Сейчас преобразиться таким образом не представлялось возможным, если только не попросить зачислить себя по разряду военных журналистов. Волович представил себя, перетянутого ремнями и в скрипящих сапогах, поморщился. Явно отдаёт карикатурностью. Вроде той машинистки у Булгакова, в солдатских кальсонах [144] . Времена нынче совсем не те, и столь радикальная трансформация наверняка вызовет как минимум злую иронию. У того же Фёста, человека со сложным, не совпадающим с имевшимся у Михаила чувством юмора.
144
См.: М. Булгаков. Дьяволиада.
Значит, нужно нечто среднее. И очень быстро Волович решил, что именно. Хорошо, что он постоянно подслушивал разговоры Людмилы и Герты между собой, сначала случайно, а потом намеренно-систематически. Уж очень много интересного девушки говорили, думая, что поблизости нет никого; в том числе и пикантности всякие, до которых Михаил был большой охотник. Друг с другом женщины часто такие вещи обсуждают, что мужикам и в голову не придёт подобным образом откровенничать. Попутно он узнал, что в этой квартире можно найти всё, что может потребоваться её непростым обитателям для служебных надобностей. Одежда, безусловно, к числу необходимых предметов относилась.

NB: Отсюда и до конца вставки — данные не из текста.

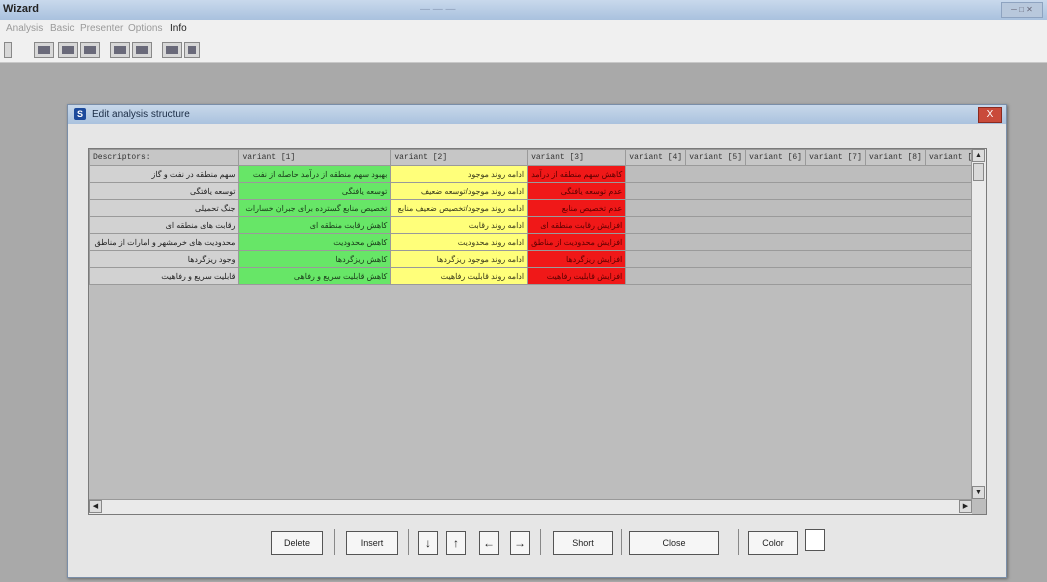  What do you see at coordinates (315, 225) in the screenshot?
I see `variant1-cell: کاهش رقابت منطقه ای` at bounding box center [315, 225].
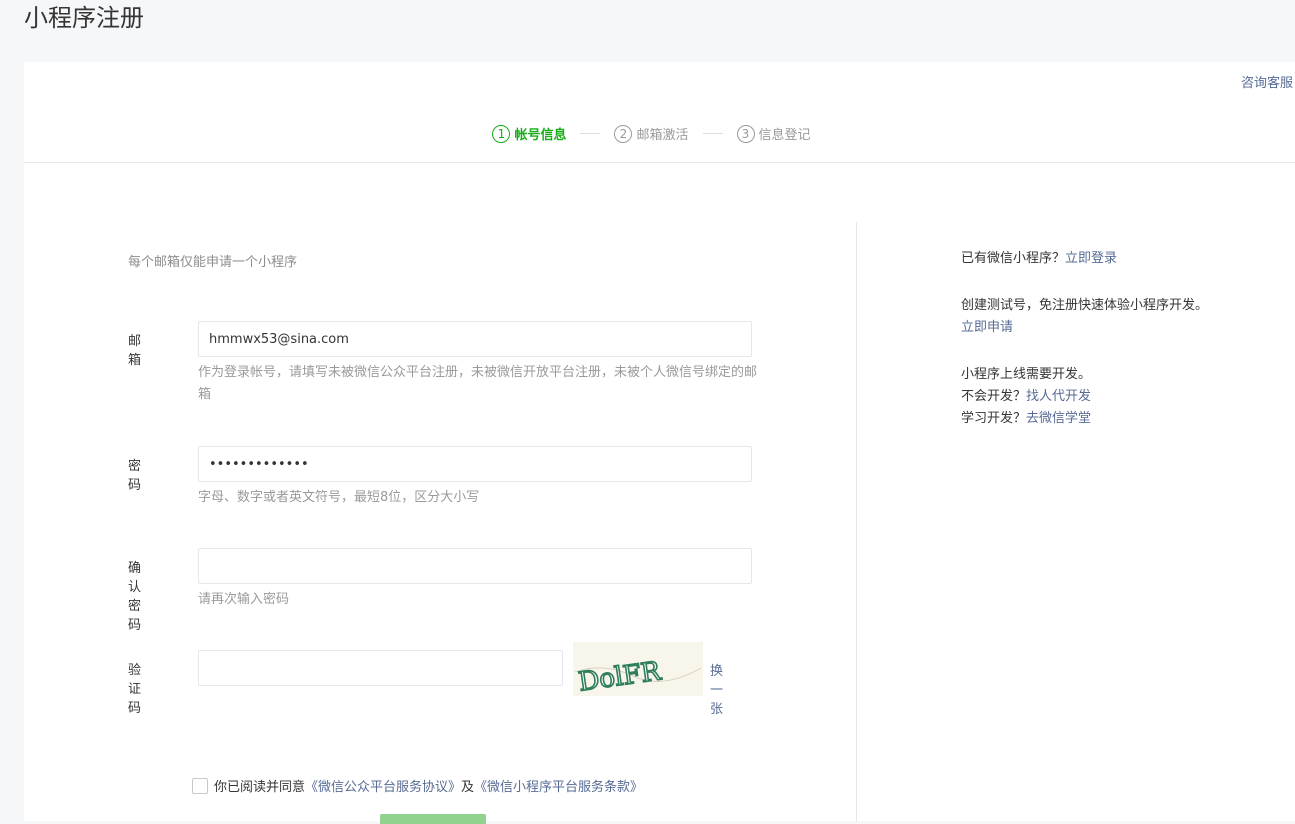 The height and width of the screenshot is (824, 1295). What do you see at coordinates (339, 498) in the screenshot?
I see `password-hint: 字母、数字或者英文符号，最短8位，区分大小写` at bounding box center [339, 498].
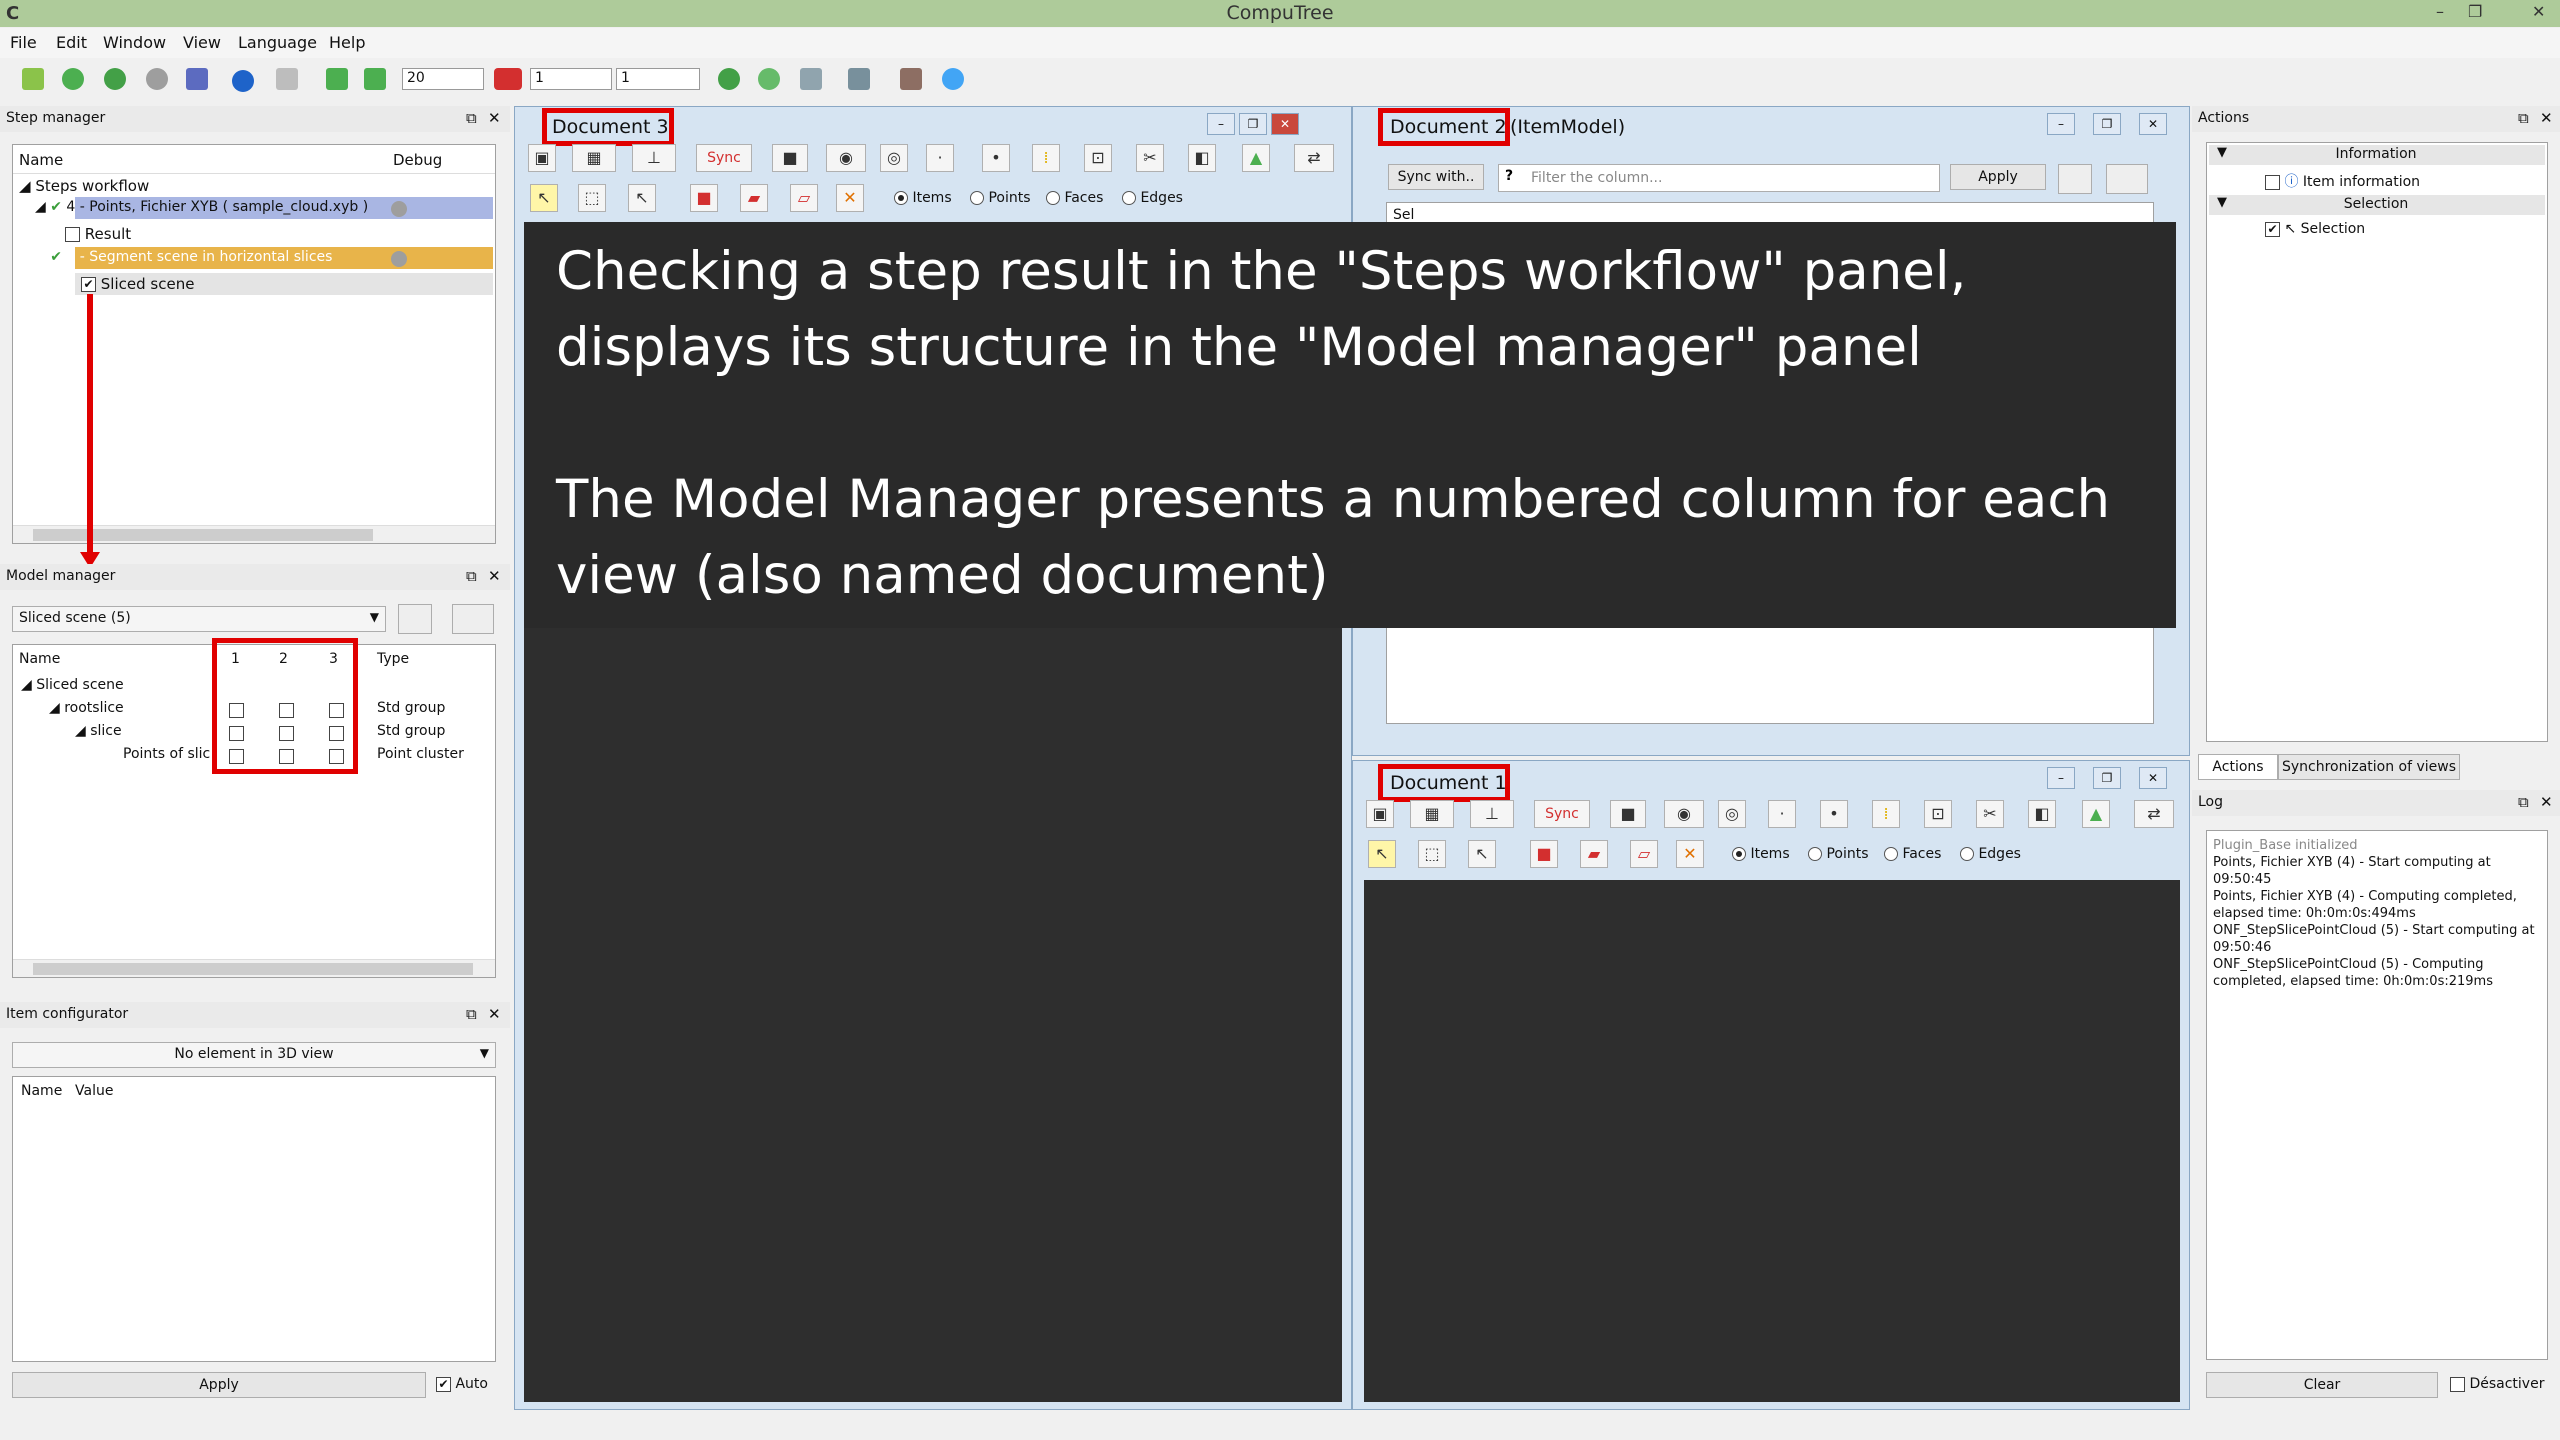 This screenshot has width=2560, height=1440. I want to click on tree-row: ◢ slice, so click(98, 731).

Закончив бриться, он запахнулся в безразмерный банный халат и направился во вторую половину квартиры, что использовалась «хозяевами» в качестве своей приватной территории и каким-то образом не являлась в полном смысле «частью этого мира». Оставаясь с ним нераздельно связанной. Заходить туда «посторонним» прямо не запрещалось, но негласным образом не приветствовалось.
Однако сейчас Воловичу нужно было обратиться к одной из девушек с просьбой, и он, сделав как можно более независимый вид, направился длинным полутёмным коридором в сторону кухни, ничем абсолютно – ни планировкой, ни меблировкой – не отличающейся от такой же в общедоступной части квартиры. И на полпути вдруг остановился, услышав голоса из-за неплотно прикрытой двери кабинета.
Если бы не остановился и не прислушался, жизнь его наверняка сложилась бы иначе. Как и многие персонажи этого повествования, Волович, ничуть об этом не подозревая, совсем малозначительным действием перевёл стрелку. И «поезд его жизни» покатился, образно выражаясь, не в Сочи, а куда-то в сторону Воркуты.
Разговаривали Ляхов и Людмила. Подслушивать, как уже было сказано, Михаил любил. Приватные разговоры людей, думающих, что они общаются наедине, очень часто несут в себе массу не всегда конкретной, но достаточно полезной информации. А сейчас по нескольким случайно уловленным словам Волович понял, что речь идёт как раз о нём. И остановился, одновременно соображая, как себя поведёт, если его застанут за не совсем благовидным занятием.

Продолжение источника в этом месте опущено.